Doğan Barış ABBASOĞLU Haberleri —

  • Higgs parçacığının keşfinin ardından CERN’de 12 yıldır büyük bir sessizlik hakim. Bazı fizikçiler bu durumu bir “kriz” olarak nitelendirerek özellikle karanlık maddenin gizemini çözmek için yeni metotlar ve araçlar konusunda çalışma yürütüyor.

İsviçre’deki Büyük Hadron Çarpıştırıcısı, 2012 yılındaki Higgs parçacığının keşfinin ardından büyük bir sessizliğe gömüldü. Evren hakkında halen yanıtlanmamış birçok sorunun cevaplanması konusunda bir dönem tüm umutlarını CERN’deki deneylere bağlayan fizikçilerin öngörüleri bugüne kadar gerçekleşmedi. Yakın gelecekte büyük bir keşif uman bilim insanlarının sayısı çok fazla değil.

Peki CERN’deki ve Dünya’daki diğer merkezlerde gerçekleştirilen araştırmalardaki son durum ne?

Çarpıştırıcı nasıl çalışıyor?

CERN’in Büyük Hadron Çarpıştırıcısı, İsviçre ve Fransa arasındaki sınır bölgesinde 27 kilometre çapında bir yeraltı tüneli.
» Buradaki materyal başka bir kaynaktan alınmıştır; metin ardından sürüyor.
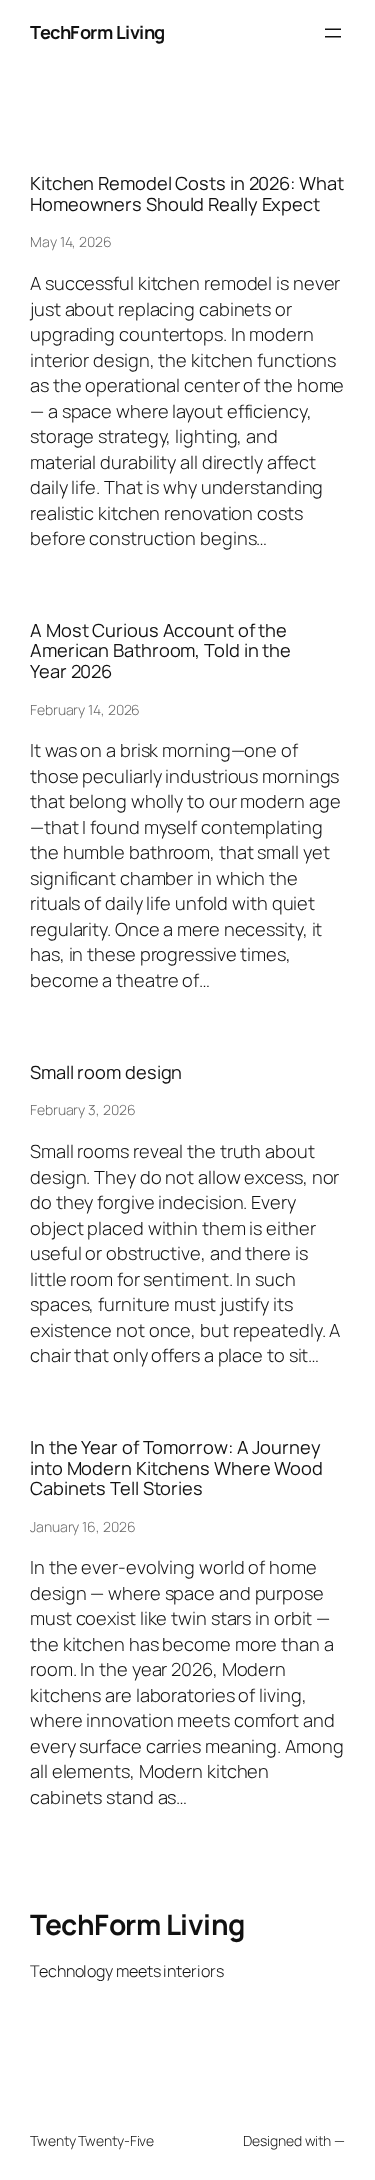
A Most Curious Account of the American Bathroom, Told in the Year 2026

Bu tünel boyunca çok güçlü mıknatıslar atom altı parçacıkları hızlandırarak birbiriyle çarpıştırıyor. Işık hızına çok yakın hızlarda hareket eden bu parçacıkların çarpıştırılması farklı parçacıklar ve enerji alanları ortaya çıkarıyor ve bu da bilim insanlarının maddenin yapısı konusunda önemli veriler ortaya koyuyor.
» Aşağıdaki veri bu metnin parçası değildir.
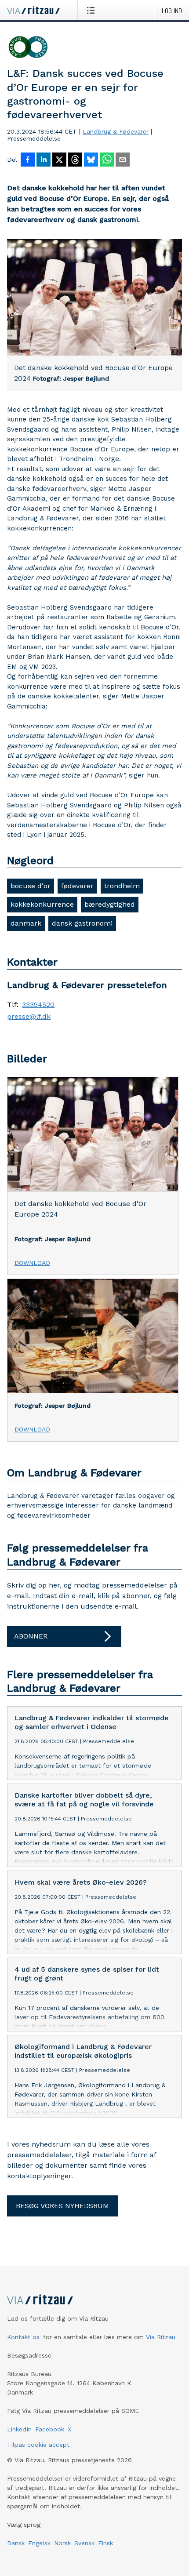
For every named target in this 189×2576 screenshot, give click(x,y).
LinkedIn (19, 2429)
2012’de bu deneyler “maddenin neden kütlesi var?” sorusunun cevabını Higgs parçacığını keşfederek vermişti. Ama o günden bu yana yeni deneyler “karanlık maddenin yapısı” gibi temel diğer sorulara bir yanıt verebilmiş değil. Hem de Higgs parçacığının keşfinin ardından çarpıştırıcının enerjisinin iki katına, toplanılabilen verinin de beş katına çıkarılmasına rağmen!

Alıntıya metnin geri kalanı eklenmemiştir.